My family celebrates Thanksgiving at my parent’s house. All of my loved ones gather in Dublin, Ohio to give thanks and spend time with the people we love the most. I love being in the kitchen on the morning of Thanksgiving Day helping my family cook the most delicious foods for our big family meal. I cried when I got home from the doctor because I thought it would never be the same now. I also cried because I love to bake, and I thought this diet would be the end of baking for me.
It only took a couple conversations with my family for me to realize that I was being so silly and that this could be the best thing that has ever happened to me. I finally had an answer for all of my GI problems, and the solution was a simple diet change! I still had so much to be grateful for and lots of options for food. Plus, food is already 100 times better when your digestive system is happy with you! Trust me.
So with my newfound optimism, I set out to make some of my favorite fall foods using low FODMAP ingredients. When I first started writing and attempting these recipes, it was simply so I could enjoy all of my favorite foods as before. Now, my greatest motivators are the 10% of the population worldwide with IBS. The worst part is that only about 30% of these people will consult a doctor for their IBS symptoms. Please, if you are having similar symptoms, consult your doctor and see if a low FODMAP diet is right for you! You will not regret it. I know that it’s awkward and embarrassing to talk about, even with a healthcare professional, but you will be so glad that you did.

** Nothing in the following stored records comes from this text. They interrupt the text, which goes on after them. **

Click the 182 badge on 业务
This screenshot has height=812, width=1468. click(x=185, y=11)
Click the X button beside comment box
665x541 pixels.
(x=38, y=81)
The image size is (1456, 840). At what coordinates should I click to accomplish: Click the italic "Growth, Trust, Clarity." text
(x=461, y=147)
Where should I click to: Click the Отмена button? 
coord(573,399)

Now with out further ado, I give you a low FODMAP pumpkin pie! Pumpkin pie is by far my favorite Thanksgiving food. I love dessert, and I love pumpkin! Even with Thanksgiving being last week, I’ll be eating this pumpkin pie and other pumpkin recipes well into the winter months! Since gluten must be avoided on this diet, I made the pie crust as well. It’s a super simple recipe using rice flour, butter, and water! Please let me know what you think! And just for fun, try serving this to your family and friends without telling them it’s a low FODMAP recipe and see what they think. Enjoy!

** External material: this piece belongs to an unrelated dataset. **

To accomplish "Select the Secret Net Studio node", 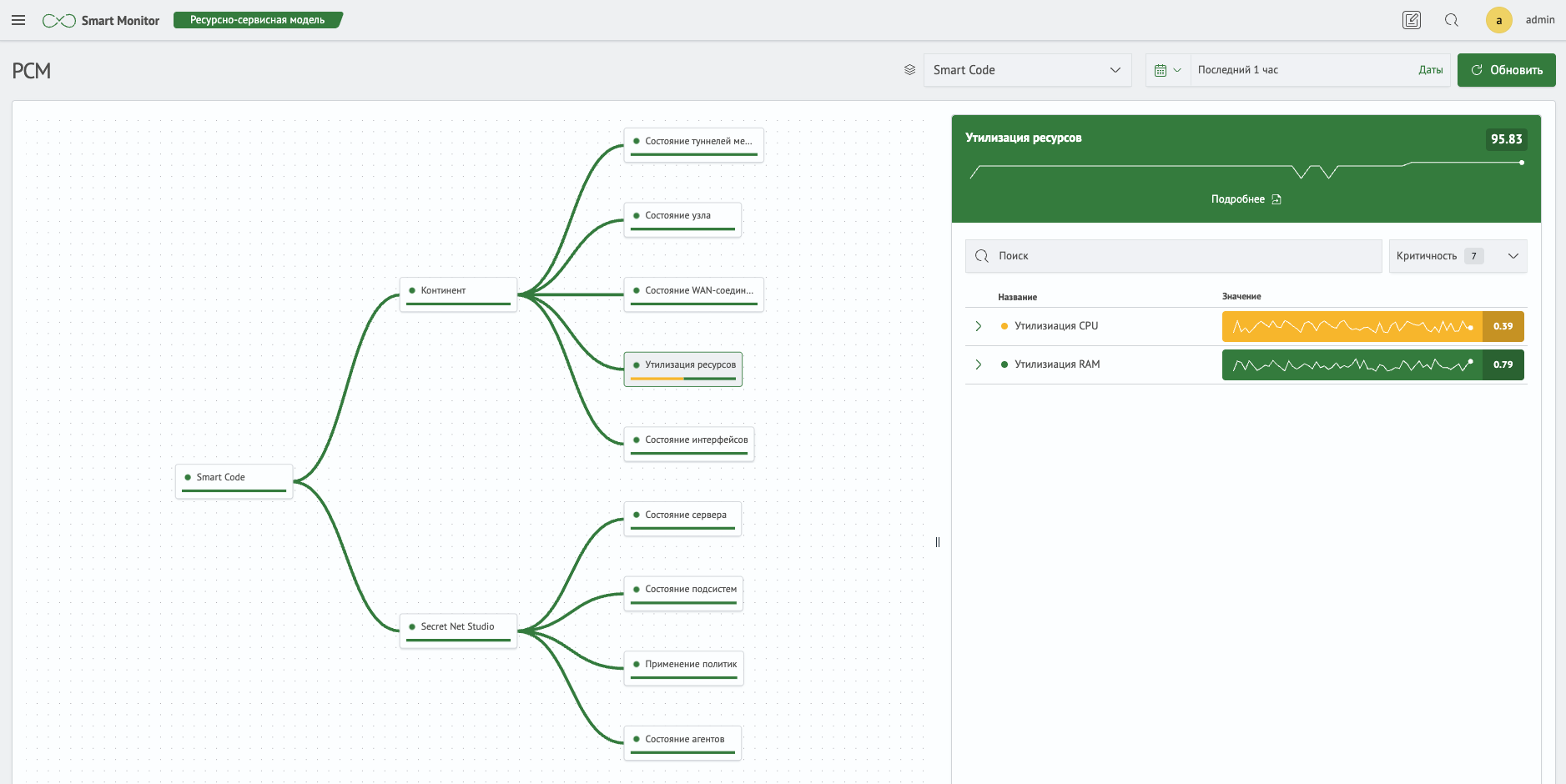I will tap(458, 630).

- 1 1/2 cups white rice flour (or your choice of gluten-free flour)
- 1/2 teaspoon salt
- 1/2 teaspoon granulated sugar
- 1/2 cup unsalted butter (1 stick), cold
- 2-3 tablespoons water, cold
In a food processor, mix flour, sugar, and salt. Once mixed, cut the cold butter into cubes and add to the food processor. Mix until combined and crumbly. Once combined, add 1 tablespoon at a time of cold water and mix in between. Add 2-3 tablespoons until combined. Dump the crust mix out of the food processor onto a clean surface to knead. Using a little extra rice flour, knead and roll dough out into a 1/2-3/4 inch thick disk. Wrap in tin foil or plastic and allow the dough to cool in the refrigerator for 30 minutes to 1 hour.
- 1 15 oz can pure pumpkin puree
- 2 eggs
- 1/2 cup granulated sugar
- 3/4 cup almond milk
- 1/2 teaspoon vanilla
- 1/2 teaspoon salt
- 1 teaspoon cinnamon
- 1 teaspoon pumpkin pie spice
With a whisk and spatula, mix all ingredients together until combined. Pull crust out of the refrigerator and lay the disk in your pie pan. Using a fork, crimp the outer edges of the pie and trim as necessary. Pour in pie mixture. Bake at 400° for 40-50 minutes.